Fats are found as triglycerides in most of the foods we eat. A triglyceride is simply 3 fatty acid molecules all linked to another molecule known as glycerol. So when we break down a triglyceride we wind up with 3 fatty acids and a glycerol molecule. The fatty acids can be used for the production of ATP or stored as fat, and this is all dependent upon how much sugar was consumed with the fat. If we eat alot of carbs with a fatty meal, the body will store not only the carbs as fat, but the triglycerides as well. If the fat is consumed with very little to no carbs, it will be utilized for the production of ATP, thus, it will not be stored. Notice how I am refraining from using words like 'burned for fuel' or other words which imply a combustion process.

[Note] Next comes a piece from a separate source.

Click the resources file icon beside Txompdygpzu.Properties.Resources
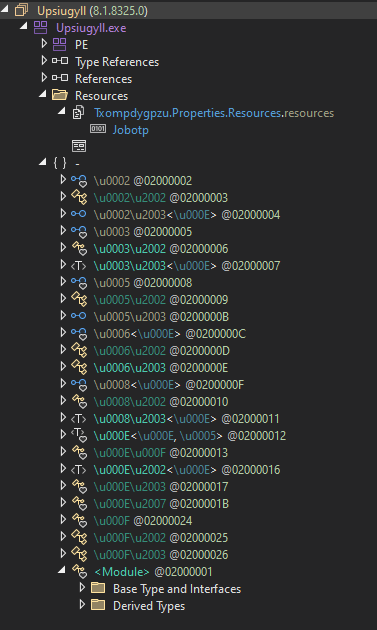Screen dimensions: 377x630 tap(78, 112)
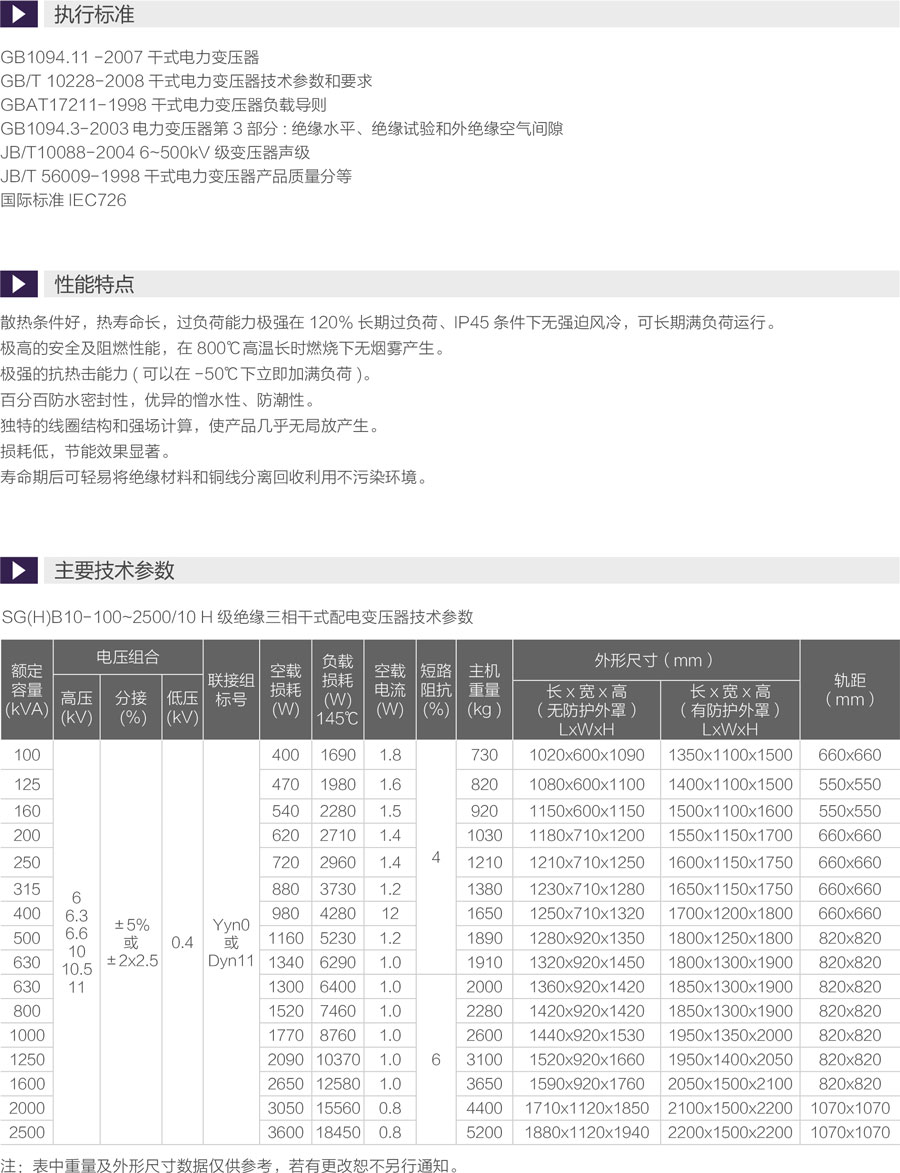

Always remember, digestion is not a combustion process. It is a controlled process which creates our ultimate energy molecule, ATP, with the release of CO2 and O2 in the process. This is why the calorie is irrelevant. Calories are determined via a combustion process, not a digestive process, so it is ok to ignore them.

Now what happens with cholesterol in the foods we eat?

Cholesterol digestion is different as it is not digested in the true sense of the word, the molecule isn't broken down like carbs, fats or proteins; cholesterol is already in its most basic form. Remember that carbs are broken down into sugars (the most basic part), proteins are broken down into amino acids (its most basic part) and triglycerides are broken down into fatty acids and glycerol.

The cholesterol molecule will be encapsulated by bile acid pigments in the small intestine and transported to the liver where it can meet many fates. Since cholesterol is a type of fat, a sterol to be precise, it cannot be transported in our blood stream without a carrier molecule. This is because our blood is more of a watery (aqueous) environment and we all know that fat and water dont mix. Without these special carrier molecules, cholesterol would just all clump together (as would triglycerides which also need a carrier molecule, known as chylomicrons and VLDL) and it couldn't get anywhere in our body. The carrier molecules for cholesterol are referred to as the HDL, LDL and the lessor known IDL. Adding all of these carrier molecules together is how we derive our total cholesterol.

Now I stated that the fats in the foods we eat will either be stored or used for the production of ATP. So what happens to cholesterol after it gets to the liver? It can have many fates. It can either be carried out of the body via the stool; it can be used to create steroid hormones like estrogen, testosterone, progesterone, bile acid pigments or cortisol etc; it can be used to turn off the very enzymes that make cholesterol that is HMG Co-A; it can diffuse into the nucleus of the cell and attach to RNA, DNA and turn off the very creation of the enzymes that make cholesterol.

Another thing I have seen with increased cholesterol consumption is an increase in the amount of HDL circulating in the blood.

Hope this helps!

Thanks again for the questions!

dr jim


  1. If you eat oxidized cholesterol will it come out of the liver still oxidized?

  2. That was the clearest explanation of cholesterol metabolism I have read. You seem like a very reasoned and thoughtful dietary advisor. I am fortunate to have had a reasonably active life and a good diet. My cholesterol is never above 170 and the HDL to LDL is 110 to 60 on average. However, I am fond of lean meat as well as fresh vegetables. Would I benefit by eliminating meat from my diet?

  3. "That was the clearest explanation of cholesterol metabolism I have read."
    I should say: that was the ONLY clear explanation!